■ Stated goal ■
Please rescale the data from the line with "Select step 4 完成安装 circle" up to and including the line with "Action: (434, 408)". Write out only those lines, requests included, with every coordinate in the answers multiplied by 2.6 and rounded to a whole number, halves rounding up.
--- Start Recorded information ---
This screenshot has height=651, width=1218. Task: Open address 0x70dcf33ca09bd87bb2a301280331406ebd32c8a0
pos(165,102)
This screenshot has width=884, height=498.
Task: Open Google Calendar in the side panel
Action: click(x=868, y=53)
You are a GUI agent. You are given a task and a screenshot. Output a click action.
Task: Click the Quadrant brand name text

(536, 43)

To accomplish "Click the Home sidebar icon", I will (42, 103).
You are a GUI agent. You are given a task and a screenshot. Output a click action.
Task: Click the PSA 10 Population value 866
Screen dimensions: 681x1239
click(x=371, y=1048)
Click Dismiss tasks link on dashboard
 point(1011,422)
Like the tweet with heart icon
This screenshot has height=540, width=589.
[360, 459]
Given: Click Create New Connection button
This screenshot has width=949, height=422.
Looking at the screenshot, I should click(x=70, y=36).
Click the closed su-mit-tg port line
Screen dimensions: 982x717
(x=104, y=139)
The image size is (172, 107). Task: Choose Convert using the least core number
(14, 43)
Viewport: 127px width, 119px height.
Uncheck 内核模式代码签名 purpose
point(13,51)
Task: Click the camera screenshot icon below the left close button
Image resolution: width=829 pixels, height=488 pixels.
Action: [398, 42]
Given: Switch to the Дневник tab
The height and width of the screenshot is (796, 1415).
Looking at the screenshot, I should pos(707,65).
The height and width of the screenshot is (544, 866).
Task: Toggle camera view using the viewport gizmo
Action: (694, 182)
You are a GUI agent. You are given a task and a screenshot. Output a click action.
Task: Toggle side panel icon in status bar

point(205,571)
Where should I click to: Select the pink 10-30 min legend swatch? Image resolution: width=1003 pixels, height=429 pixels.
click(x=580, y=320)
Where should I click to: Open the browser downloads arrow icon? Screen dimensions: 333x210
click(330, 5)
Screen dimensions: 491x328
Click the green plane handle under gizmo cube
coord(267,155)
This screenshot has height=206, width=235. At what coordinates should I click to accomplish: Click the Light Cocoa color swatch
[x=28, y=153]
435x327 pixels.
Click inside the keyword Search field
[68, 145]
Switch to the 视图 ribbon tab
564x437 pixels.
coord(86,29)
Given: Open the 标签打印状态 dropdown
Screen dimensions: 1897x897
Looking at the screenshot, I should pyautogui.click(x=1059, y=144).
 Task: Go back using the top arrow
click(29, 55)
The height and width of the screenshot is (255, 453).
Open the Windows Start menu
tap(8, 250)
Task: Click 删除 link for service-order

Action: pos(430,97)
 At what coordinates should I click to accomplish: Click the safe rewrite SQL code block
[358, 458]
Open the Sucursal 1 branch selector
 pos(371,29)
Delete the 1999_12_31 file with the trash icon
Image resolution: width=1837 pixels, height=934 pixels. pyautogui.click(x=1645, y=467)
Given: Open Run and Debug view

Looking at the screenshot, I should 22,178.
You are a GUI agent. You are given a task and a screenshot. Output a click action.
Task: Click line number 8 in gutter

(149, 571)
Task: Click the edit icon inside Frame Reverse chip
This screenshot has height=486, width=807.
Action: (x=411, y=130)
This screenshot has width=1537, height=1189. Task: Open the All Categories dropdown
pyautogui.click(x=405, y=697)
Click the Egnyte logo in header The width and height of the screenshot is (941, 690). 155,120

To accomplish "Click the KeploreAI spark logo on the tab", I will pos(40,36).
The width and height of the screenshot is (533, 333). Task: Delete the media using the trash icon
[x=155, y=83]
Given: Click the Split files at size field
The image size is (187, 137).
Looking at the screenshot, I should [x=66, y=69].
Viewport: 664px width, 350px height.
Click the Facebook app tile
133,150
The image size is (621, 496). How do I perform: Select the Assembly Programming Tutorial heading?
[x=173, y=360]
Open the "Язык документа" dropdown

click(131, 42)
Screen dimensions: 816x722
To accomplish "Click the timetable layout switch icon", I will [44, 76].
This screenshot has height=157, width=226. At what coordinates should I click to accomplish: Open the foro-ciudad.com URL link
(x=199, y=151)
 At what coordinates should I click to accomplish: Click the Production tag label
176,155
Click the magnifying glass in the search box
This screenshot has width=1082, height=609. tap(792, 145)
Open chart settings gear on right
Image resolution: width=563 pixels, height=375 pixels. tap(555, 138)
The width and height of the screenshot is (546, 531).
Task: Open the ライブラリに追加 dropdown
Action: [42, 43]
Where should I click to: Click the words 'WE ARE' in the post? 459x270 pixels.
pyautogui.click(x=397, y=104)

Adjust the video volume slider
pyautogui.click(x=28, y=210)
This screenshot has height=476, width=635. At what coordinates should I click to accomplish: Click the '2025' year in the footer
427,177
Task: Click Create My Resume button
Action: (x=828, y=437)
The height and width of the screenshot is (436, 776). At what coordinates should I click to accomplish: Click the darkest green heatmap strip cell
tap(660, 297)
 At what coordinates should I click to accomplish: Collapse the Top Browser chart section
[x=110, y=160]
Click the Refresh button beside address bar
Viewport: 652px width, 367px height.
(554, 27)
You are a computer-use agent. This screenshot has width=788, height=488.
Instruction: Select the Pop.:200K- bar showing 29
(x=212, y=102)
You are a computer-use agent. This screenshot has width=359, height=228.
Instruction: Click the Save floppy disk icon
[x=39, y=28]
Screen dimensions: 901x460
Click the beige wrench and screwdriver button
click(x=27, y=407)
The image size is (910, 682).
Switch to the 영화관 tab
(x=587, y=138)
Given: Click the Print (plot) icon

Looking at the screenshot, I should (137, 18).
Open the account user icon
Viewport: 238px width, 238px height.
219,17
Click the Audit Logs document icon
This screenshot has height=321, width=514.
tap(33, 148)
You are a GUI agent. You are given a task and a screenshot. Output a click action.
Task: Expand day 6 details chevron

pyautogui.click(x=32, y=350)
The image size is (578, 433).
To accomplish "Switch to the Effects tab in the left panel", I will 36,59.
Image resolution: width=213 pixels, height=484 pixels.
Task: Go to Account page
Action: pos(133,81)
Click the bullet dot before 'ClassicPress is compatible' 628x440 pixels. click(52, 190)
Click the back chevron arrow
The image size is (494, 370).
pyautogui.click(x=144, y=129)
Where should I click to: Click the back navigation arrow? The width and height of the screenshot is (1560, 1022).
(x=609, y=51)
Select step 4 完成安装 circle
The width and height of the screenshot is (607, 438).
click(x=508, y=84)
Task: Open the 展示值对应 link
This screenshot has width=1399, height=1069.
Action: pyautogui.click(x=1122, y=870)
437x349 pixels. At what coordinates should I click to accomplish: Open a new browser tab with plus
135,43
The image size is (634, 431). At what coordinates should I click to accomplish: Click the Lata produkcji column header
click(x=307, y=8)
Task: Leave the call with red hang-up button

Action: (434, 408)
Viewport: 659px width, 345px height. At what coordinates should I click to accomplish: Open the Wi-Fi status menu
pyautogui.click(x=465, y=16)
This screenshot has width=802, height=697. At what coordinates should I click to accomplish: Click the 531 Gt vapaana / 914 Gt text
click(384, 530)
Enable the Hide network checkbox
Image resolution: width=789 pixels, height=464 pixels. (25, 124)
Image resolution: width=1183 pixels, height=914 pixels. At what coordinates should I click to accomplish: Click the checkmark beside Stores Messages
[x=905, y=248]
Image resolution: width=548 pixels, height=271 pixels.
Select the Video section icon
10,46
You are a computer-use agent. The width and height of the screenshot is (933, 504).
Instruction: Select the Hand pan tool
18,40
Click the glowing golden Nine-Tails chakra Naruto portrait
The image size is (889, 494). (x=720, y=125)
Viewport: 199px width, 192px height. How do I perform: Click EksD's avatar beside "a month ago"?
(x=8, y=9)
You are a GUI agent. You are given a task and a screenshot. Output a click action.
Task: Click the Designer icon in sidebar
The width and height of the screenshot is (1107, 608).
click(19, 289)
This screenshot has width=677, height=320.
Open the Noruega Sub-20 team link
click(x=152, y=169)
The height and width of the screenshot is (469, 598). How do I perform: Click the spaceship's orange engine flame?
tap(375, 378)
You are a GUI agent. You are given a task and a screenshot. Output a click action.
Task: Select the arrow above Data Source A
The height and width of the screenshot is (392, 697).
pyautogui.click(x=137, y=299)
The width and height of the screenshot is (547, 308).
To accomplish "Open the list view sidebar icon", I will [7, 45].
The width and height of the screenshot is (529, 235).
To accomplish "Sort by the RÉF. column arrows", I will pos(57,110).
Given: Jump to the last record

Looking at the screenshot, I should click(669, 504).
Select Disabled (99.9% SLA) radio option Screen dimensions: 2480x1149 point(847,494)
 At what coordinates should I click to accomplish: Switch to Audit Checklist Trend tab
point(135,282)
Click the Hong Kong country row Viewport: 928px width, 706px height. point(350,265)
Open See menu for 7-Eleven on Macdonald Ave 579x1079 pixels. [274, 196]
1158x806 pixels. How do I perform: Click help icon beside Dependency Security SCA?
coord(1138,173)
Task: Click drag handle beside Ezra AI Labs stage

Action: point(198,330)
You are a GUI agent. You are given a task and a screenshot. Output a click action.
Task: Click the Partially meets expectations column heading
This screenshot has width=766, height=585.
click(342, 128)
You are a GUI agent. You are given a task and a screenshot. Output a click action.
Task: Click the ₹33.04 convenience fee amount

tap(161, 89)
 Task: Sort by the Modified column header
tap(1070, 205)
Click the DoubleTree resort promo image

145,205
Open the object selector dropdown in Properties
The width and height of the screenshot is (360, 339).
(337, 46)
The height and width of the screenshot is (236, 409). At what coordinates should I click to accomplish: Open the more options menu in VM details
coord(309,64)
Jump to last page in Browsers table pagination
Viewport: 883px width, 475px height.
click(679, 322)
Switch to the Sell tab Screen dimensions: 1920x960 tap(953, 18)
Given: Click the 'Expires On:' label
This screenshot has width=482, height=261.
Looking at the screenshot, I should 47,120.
--- End Recorded information ---
■ Response to this exercise ■
Select step 4 完成安装 circle
The width and height of the screenshot is (607, 438).
click(x=1321, y=218)
Task: Open the 展示值对应 link
This screenshot has width=1399, height=1069.
Action: pyautogui.click(x=2917, y=2262)
437x349 pixels. At what coordinates should I click to accomplish: Open a new browser tab with plus
351,112
The image size is (634, 431). At what coordinates should I click to accomplish: Click the Lata produkcji column header
click(x=798, y=21)
Task: Leave the call with red hang-up button

Action: (1128, 1061)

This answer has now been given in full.